> [ASSIGNMENT]
Take the data that follows and return it exactly.

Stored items

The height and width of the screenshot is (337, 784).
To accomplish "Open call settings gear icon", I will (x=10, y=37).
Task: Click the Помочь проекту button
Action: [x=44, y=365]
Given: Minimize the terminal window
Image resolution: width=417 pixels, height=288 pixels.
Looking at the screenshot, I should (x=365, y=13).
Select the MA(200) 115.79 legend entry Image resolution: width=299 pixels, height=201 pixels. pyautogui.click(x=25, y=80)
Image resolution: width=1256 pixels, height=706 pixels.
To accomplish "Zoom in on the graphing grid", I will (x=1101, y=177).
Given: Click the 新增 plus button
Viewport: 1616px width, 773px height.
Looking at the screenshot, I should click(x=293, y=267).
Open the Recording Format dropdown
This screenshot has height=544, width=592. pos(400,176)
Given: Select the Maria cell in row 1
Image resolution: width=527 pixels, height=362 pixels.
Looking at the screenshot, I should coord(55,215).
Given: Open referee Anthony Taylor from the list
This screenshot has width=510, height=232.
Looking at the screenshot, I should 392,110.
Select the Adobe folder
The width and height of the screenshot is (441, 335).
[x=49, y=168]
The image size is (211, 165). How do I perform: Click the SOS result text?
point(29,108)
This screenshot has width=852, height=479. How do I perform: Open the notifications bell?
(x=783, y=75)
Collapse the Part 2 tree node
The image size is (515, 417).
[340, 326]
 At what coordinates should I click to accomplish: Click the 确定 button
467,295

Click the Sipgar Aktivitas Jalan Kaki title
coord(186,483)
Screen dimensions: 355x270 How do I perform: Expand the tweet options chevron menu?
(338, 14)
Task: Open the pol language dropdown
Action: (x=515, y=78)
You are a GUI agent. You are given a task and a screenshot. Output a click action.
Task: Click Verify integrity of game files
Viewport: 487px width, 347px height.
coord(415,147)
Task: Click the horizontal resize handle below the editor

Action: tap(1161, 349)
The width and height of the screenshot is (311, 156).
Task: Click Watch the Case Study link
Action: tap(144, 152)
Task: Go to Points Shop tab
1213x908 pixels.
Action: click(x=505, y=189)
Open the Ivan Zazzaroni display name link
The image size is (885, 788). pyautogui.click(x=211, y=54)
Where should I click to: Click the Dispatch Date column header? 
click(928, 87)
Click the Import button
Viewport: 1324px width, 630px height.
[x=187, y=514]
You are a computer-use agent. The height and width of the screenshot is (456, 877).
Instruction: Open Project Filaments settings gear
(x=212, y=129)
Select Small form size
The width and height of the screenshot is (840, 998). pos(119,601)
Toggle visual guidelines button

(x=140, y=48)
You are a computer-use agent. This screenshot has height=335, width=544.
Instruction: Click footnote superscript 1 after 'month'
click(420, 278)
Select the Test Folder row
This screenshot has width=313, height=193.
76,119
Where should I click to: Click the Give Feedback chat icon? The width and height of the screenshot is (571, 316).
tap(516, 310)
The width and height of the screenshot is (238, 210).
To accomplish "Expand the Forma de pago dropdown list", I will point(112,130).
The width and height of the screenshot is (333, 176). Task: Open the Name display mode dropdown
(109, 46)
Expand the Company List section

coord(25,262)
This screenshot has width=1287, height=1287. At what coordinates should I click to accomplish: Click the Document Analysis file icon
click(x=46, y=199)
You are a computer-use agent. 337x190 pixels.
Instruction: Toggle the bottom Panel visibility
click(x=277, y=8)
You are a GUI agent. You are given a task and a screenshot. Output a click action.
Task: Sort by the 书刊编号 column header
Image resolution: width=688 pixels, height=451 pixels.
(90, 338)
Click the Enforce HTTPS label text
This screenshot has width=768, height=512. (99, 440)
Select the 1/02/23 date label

> [SOLUTION FOR THIS EXERCISE]
The height and width of the screenshot is (337, 784).
To accomplish "Open call settings gear icon", I will (x=10, y=37).
Task: Click the Помочь проекту button
Action: [x=44, y=365]
Given: Minimize the terminal window
Image resolution: width=417 pixels, height=288 pixels.
Looking at the screenshot, I should (x=365, y=13).
Select the MA(200) 115.79 legend entry Image resolution: width=299 pixels, height=201 pixels. pyautogui.click(x=25, y=80)
Image resolution: width=1256 pixels, height=706 pixels.
To accomplish "Zoom in on the graphing grid", I will (x=1101, y=177).
Given: Click the 新增 plus button
Viewport: 1616px width, 773px height.
Looking at the screenshot, I should click(x=293, y=267).
Open the Recording Format dropdown
This screenshot has height=544, width=592. pos(400,176)
Given: Select the Maria cell in row 1
Image resolution: width=527 pixels, height=362 pixels.
Looking at the screenshot, I should coord(55,215).
Given: Open referee Anthony Taylor from the list
This screenshot has width=510, height=232.
Looking at the screenshot, I should 392,110.
Select the Adobe folder
The width and height of the screenshot is (441, 335).
[x=49, y=168]
The image size is (211, 165). How do I perform: Click the SOS result text?
point(29,108)
This screenshot has width=852, height=479. How do I perform: Open the notifications bell?
(x=783, y=75)
Collapse the Part 2 tree node
The image size is (515, 417).
[340, 326]
 At what coordinates should I click to accomplish: Click the 确定 button
467,295

Click the Sipgar Aktivitas Jalan Kaki title
coord(186,483)
Screen dimensions: 355x270 How do I perform: Expand the tweet options chevron menu?
(338, 14)
Task: Open the pol language dropdown
Action: (x=515, y=78)
You are a GUI agent. You are given a task and a screenshot. Output a click action.
Task: Click Verify integrity of game files
Viewport: 487px width, 347px height.
coord(415,147)
Task: Click the horizontal resize handle below the editor

Action: tap(1161, 349)
The width and height of the screenshot is (311, 156).
Task: Click Watch the Case Study link
Action: tap(144, 152)
Task: Go to Points Shop tab
1213x908 pixels.
Action: click(x=505, y=189)
Open the Ivan Zazzaroni display name link
The image size is (885, 788). pyautogui.click(x=211, y=54)
Where should I click to: Click the Dispatch Date column header? 
click(928, 87)
Click the Import button
Viewport: 1324px width, 630px height.
[x=187, y=514]
You are a computer-use agent. The height and width of the screenshot is (456, 877).
Instruction: Open Project Filaments settings gear
(x=212, y=129)
Select Small form size
The width and height of the screenshot is (840, 998). pos(119,601)
Toggle visual guidelines button

(x=140, y=48)
You are a computer-use agent. This screenshot has height=335, width=544.
Instruction: Click footnote superscript 1 after 'month'
click(420, 278)
Select the Test Folder row
This screenshot has width=313, height=193.
76,119
Where should I click to: Click the Give Feedback chat icon? The width and height of the screenshot is (571, 316).
tap(516, 310)
The width and height of the screenshot is (238, 210).
To accomplish "Expand the Forma de pago dropdown list", I will point(112,130).
The width and height of the screenshot is (333, 176). Task: Open the Name display mode dropdown
(109, 46)
Expand the Company List section

coord(25,262)
This screenshot has width=1287, height=1287. At what coordinates should I click to accomplish: Click the Document Analysis file icon
click(x=46, y=199)
You are a computer-use agent. 337x190 pixels.
Instruction: Toggle the bottom Panel visibility
click(x=277, y=8)
You are a GUI agent. You are given a task and a screenshot. Output a click action.
Task: Sort by the 书刊编号 column header
Image resolution: width=688 pixels, height=451 pixels.
(90, 338)
Click the Enforce HTTPS label text
This screenshot has width=768, height=512. (99, 440)
Select the 1/02/23 date label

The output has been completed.